I will admit that many years ago I did spend more for a Sears DieHard. Made a good movie title for those who enjoy suspending reality. Now I go to Walmart and buy the cheapest battery with the same capacity.
Then I got a sailboat. Batteries are safety equipment. Twice I have rendered assistance to inexperienced boaters (aka idiots). The first time there were children on board and it was very dark when the Coast Guard arrived. The second time when I got Mr. Expensive boat to safety he gave safety, he gave me his business card. If I had known he was a California personal injury trial attorney, he would still be waiting for the coast guard. At one point in the ordeal when he would not listen to my advice, I asked him if he knew what a eunuch was.
Any how, each time I needed to replace one of the batteries on my boat I researched the subject. Large marine batteries are either expensive or very expensive. I choose the former getting a standard marine PbA.

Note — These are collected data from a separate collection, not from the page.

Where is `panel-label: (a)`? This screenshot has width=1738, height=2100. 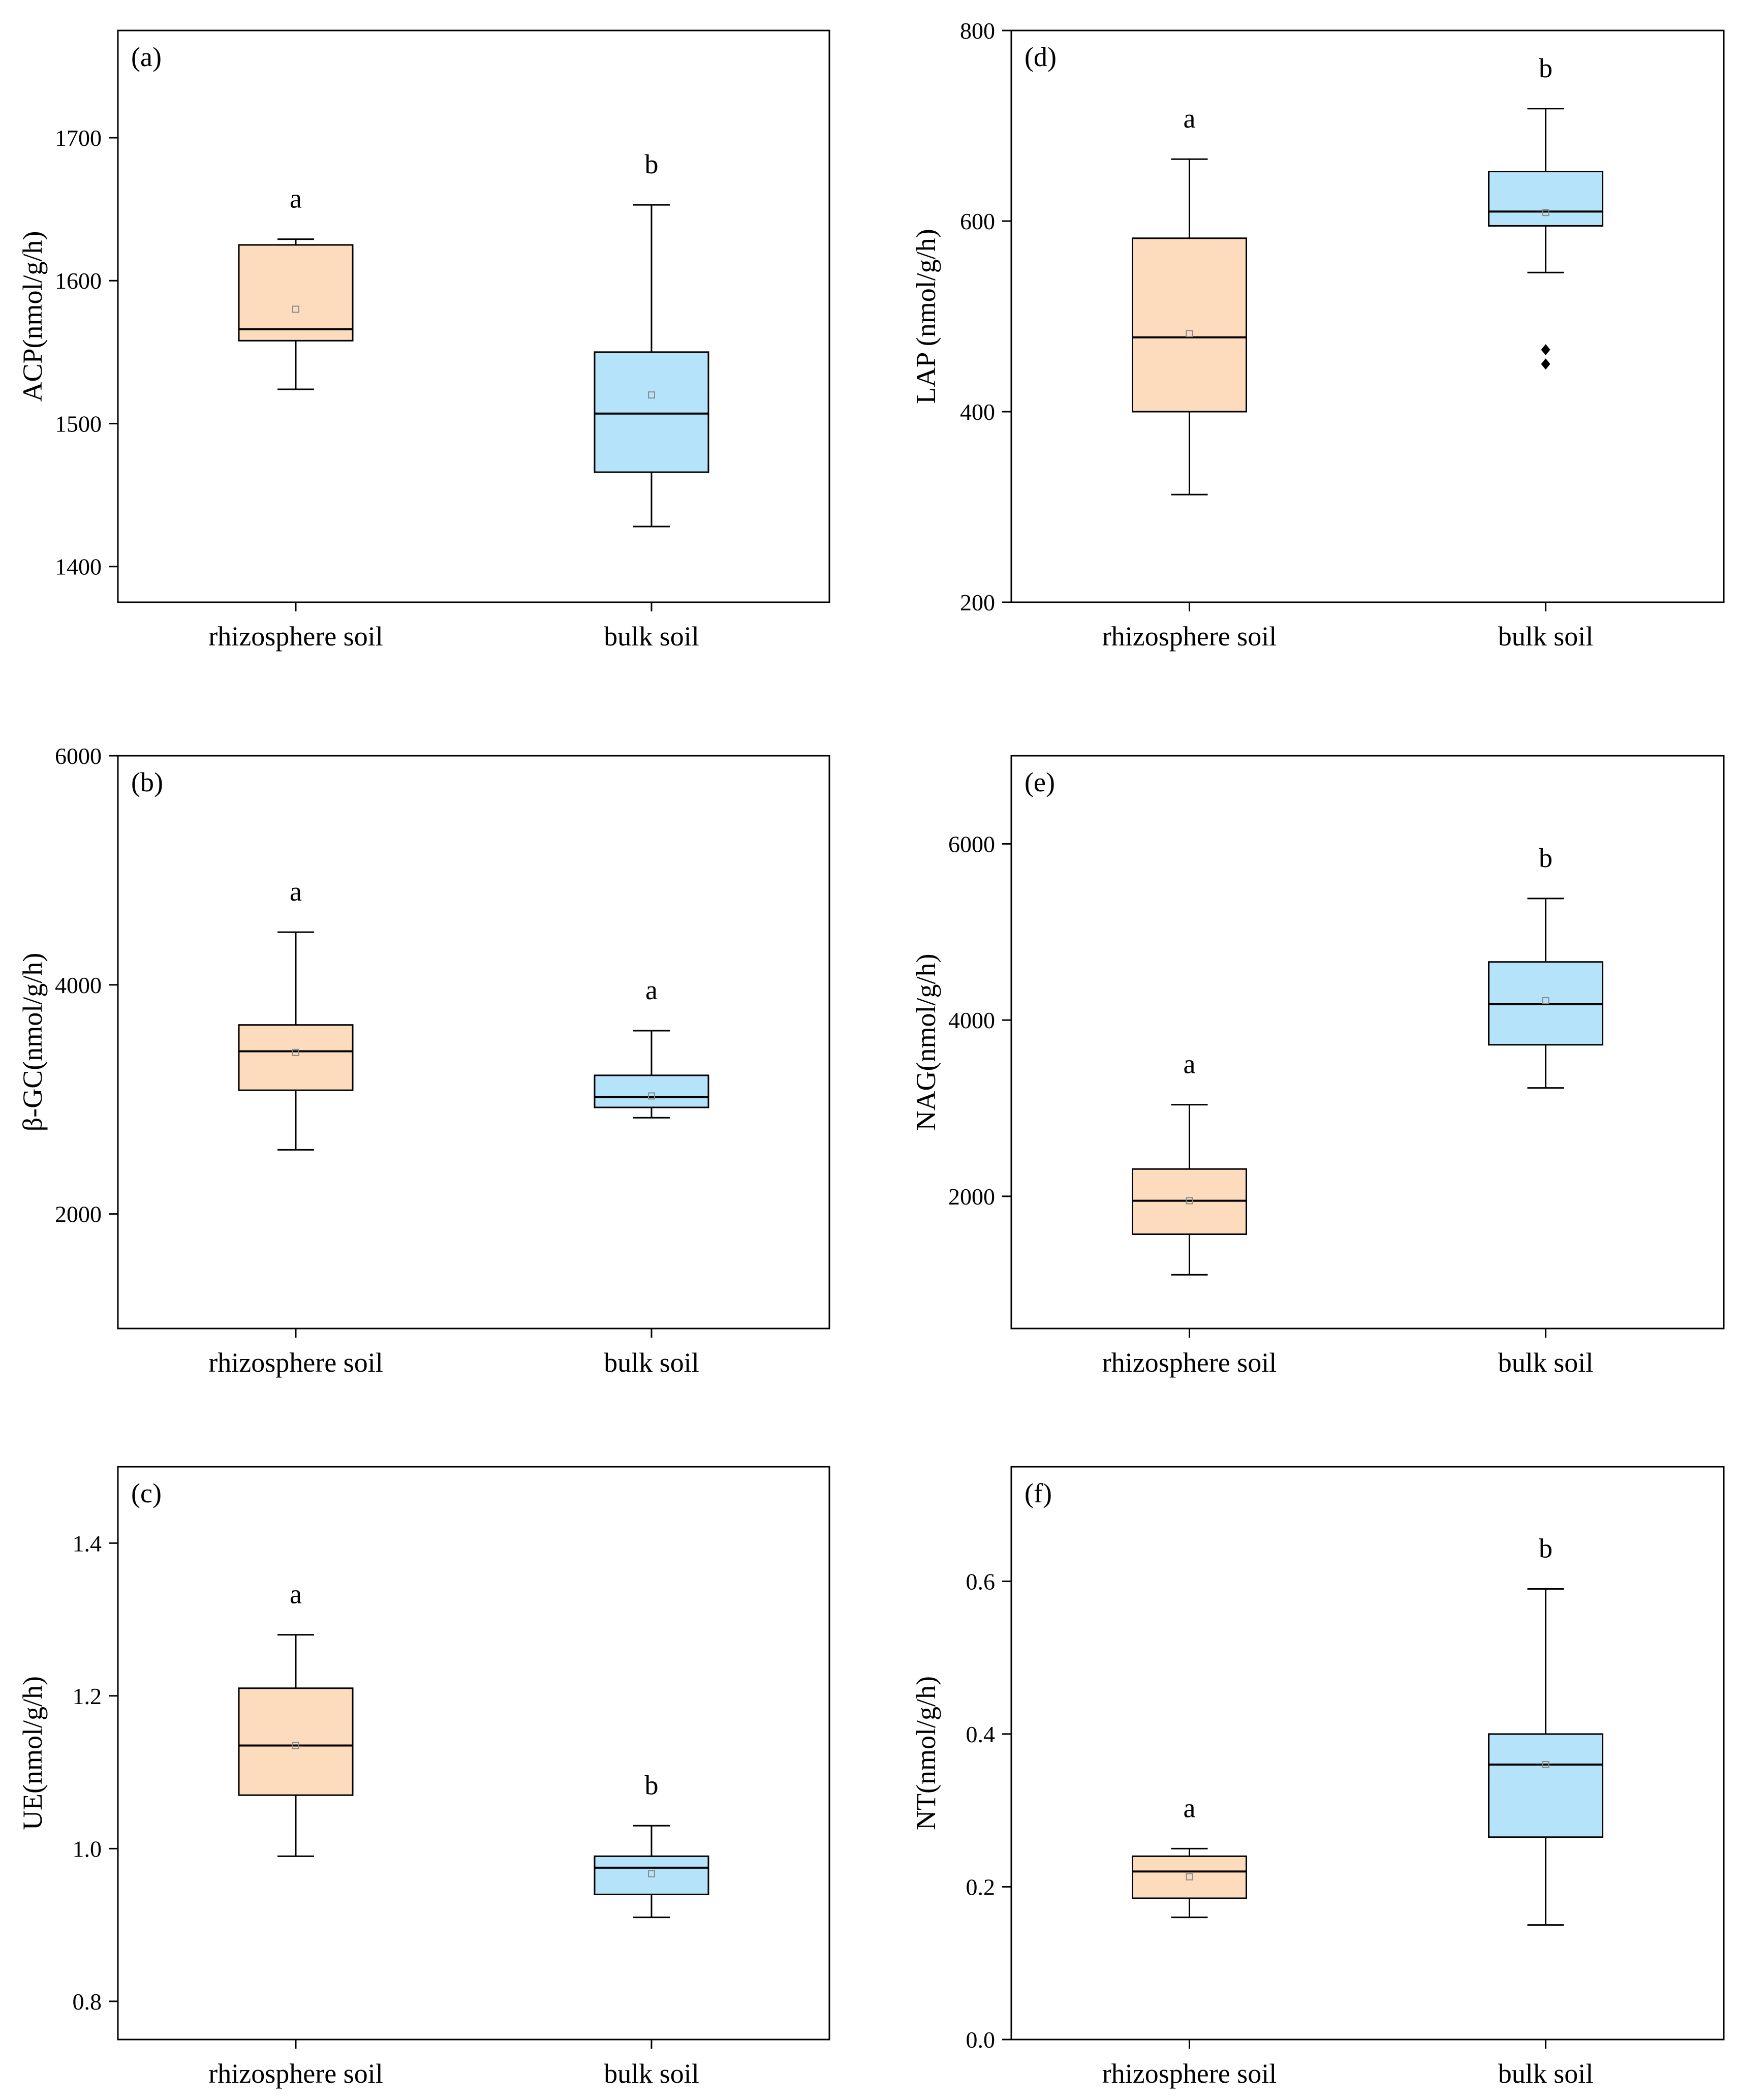
panel-label: (a) is located at coordinates (146, 57).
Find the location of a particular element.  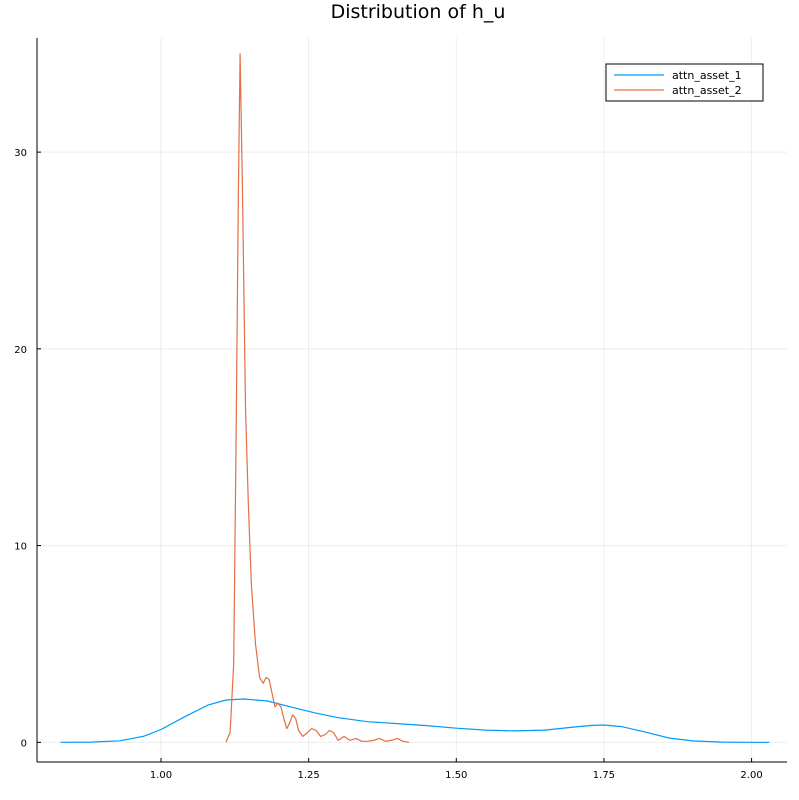

legend: attn_asset_1 attn_asset_2 is located at coordinates (684, 82).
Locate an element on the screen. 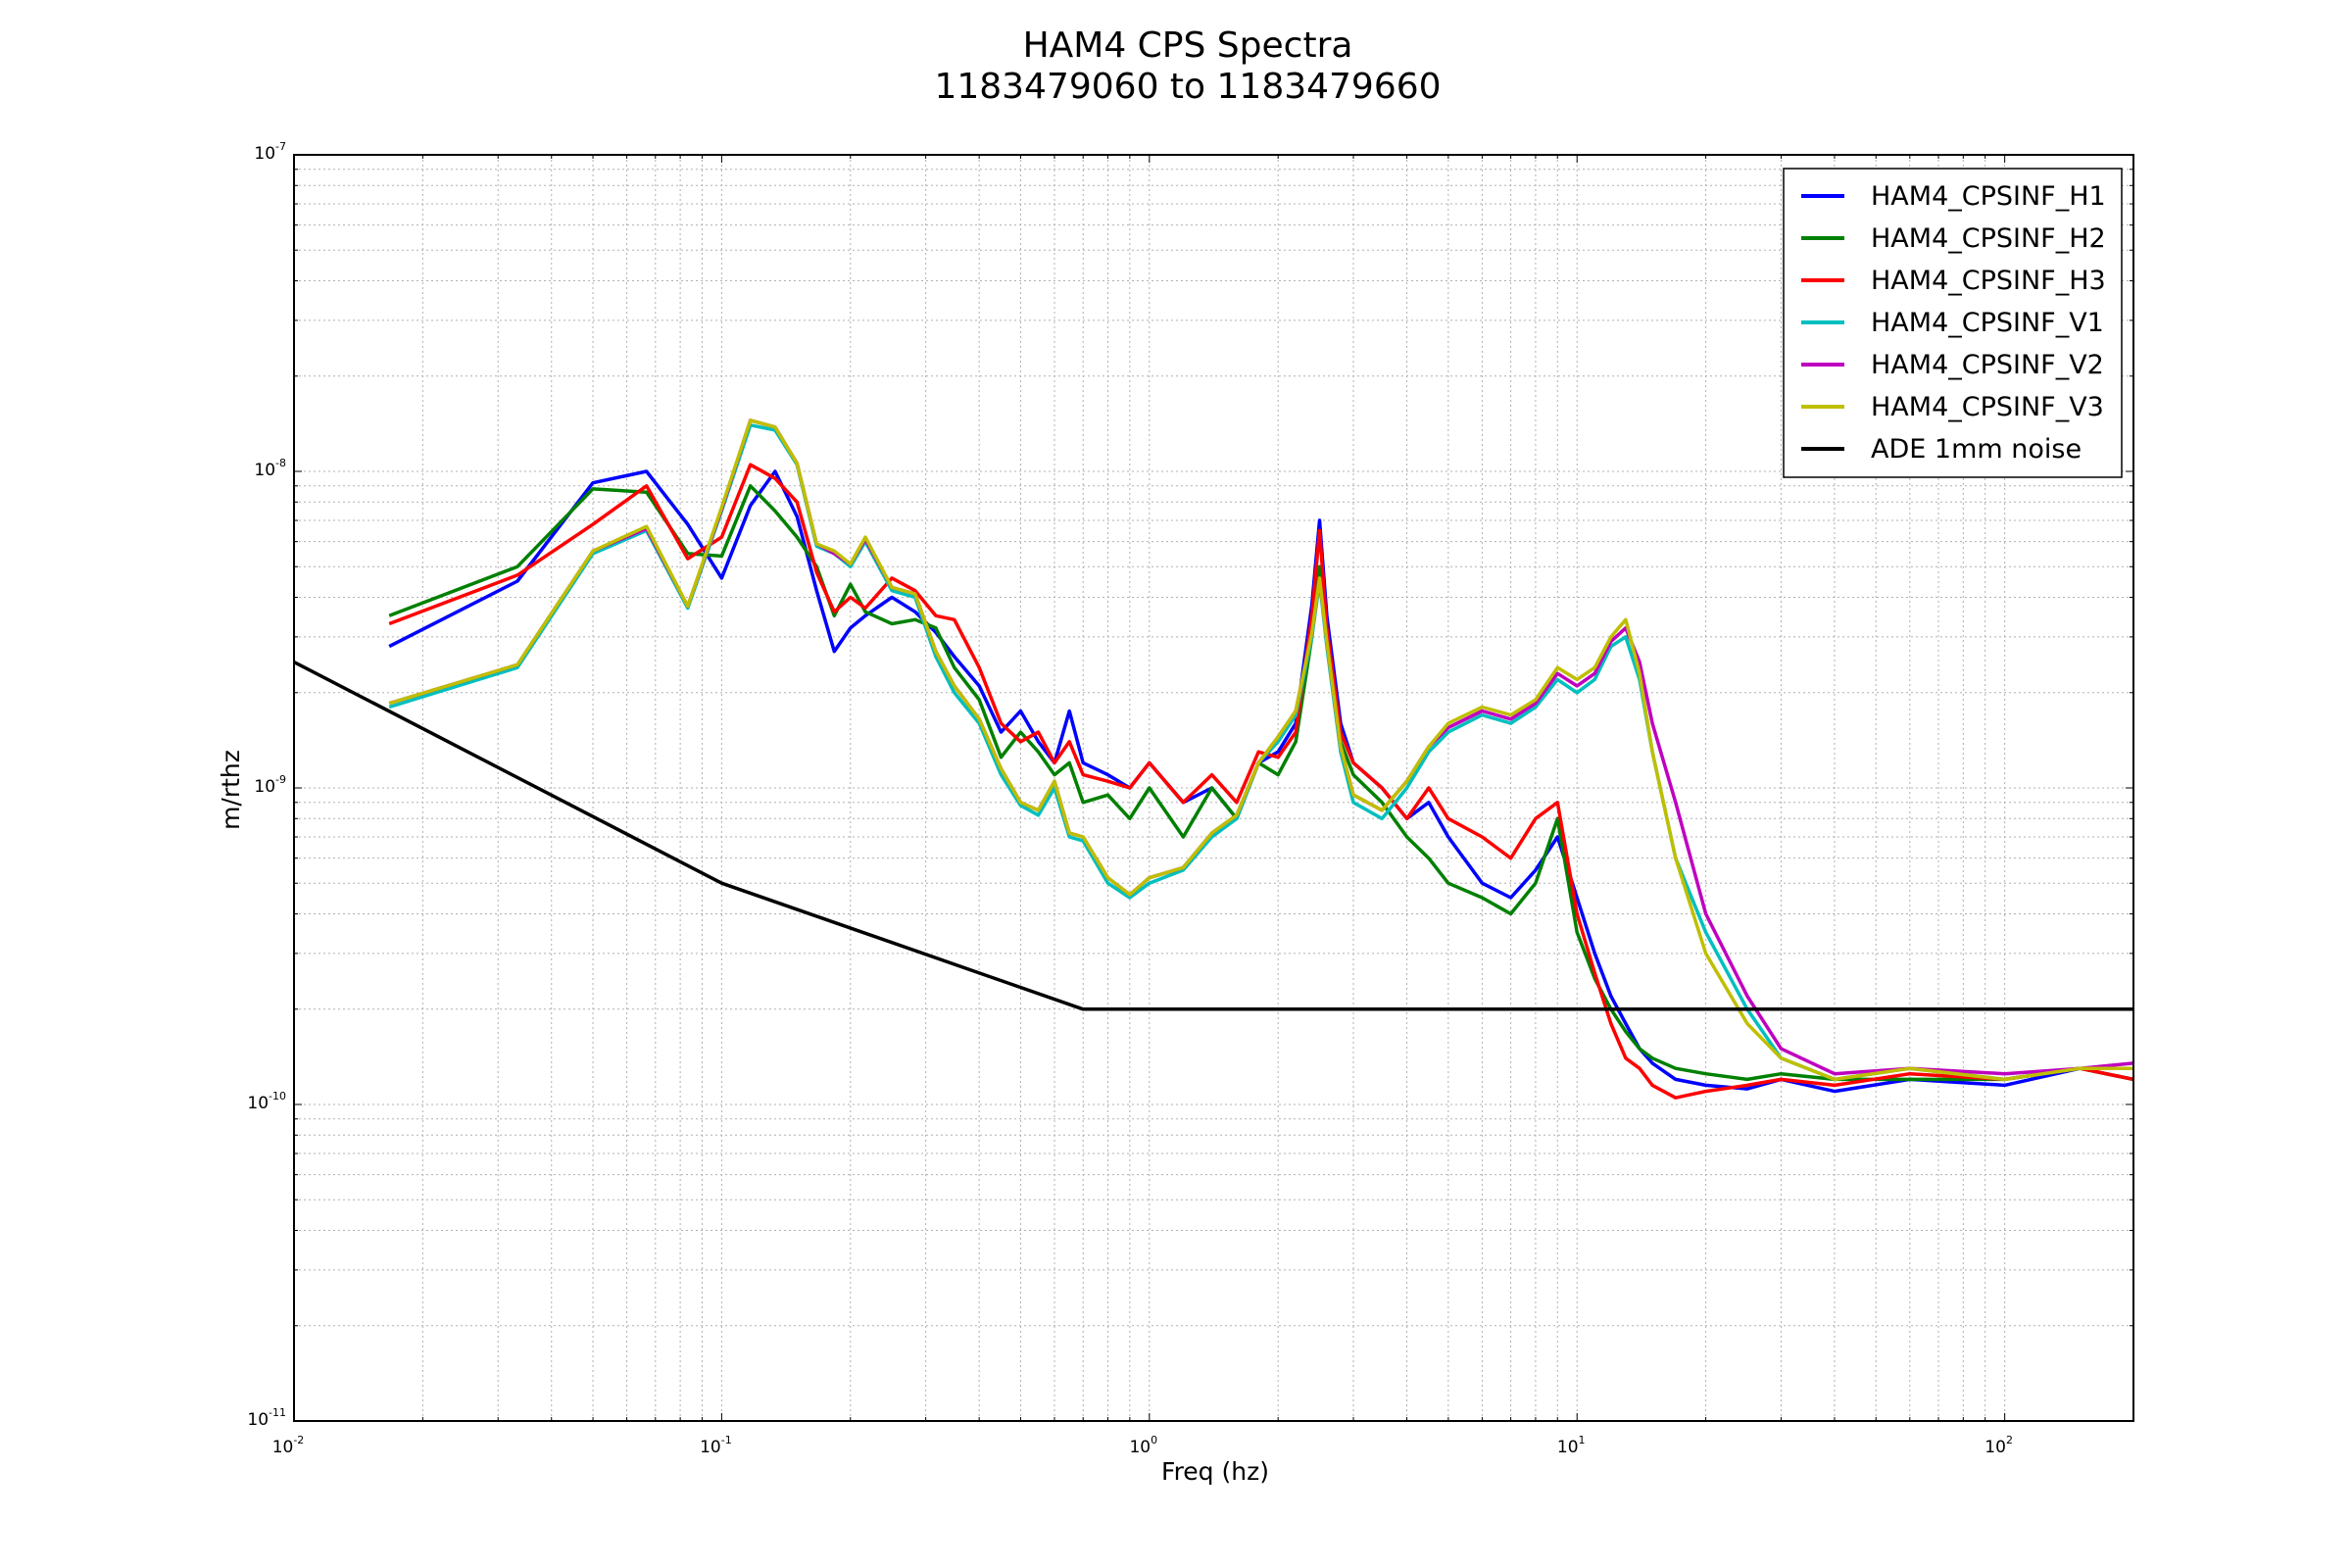 The width and height of the screenshot is (2352, 1568). y-tick-label: 10⁻⁷ is located at coordinates (270, 152).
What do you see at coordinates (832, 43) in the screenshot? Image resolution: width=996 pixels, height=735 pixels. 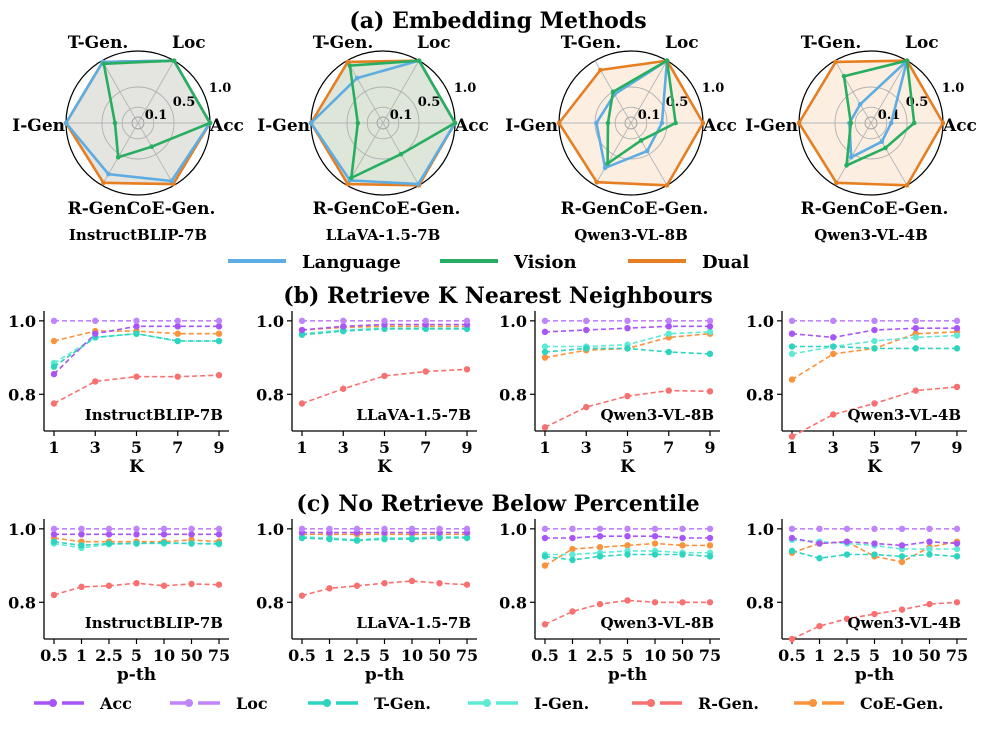 I see `radar-axis-label: T-Gen.` at bounding box center [832, 43].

By taking care of then I have got them to last 8 seasons. Since the last two failed with a hydrogen explosion. Of course, the lesson after the first failure is to replace before it fails.
When I retired I got a classic motorhome (aka old). With 4 golf cart batteries and a big inverter, I can power a microwave and only need to run a generator for about an hour once a day if I conserve.
I can get the job done with 4 GC2 batteries for $100 each from Sam’s Club. Boring! If I spent $4000 on Lithium ion, I could explain my tech savvy. Then I can talk about my solar PV and my Tesla.
Wait a minute, I could just talk about my career in a disruptive technology called nuclear power.
EV and windmills were superseded by by disruptive technology along time ago.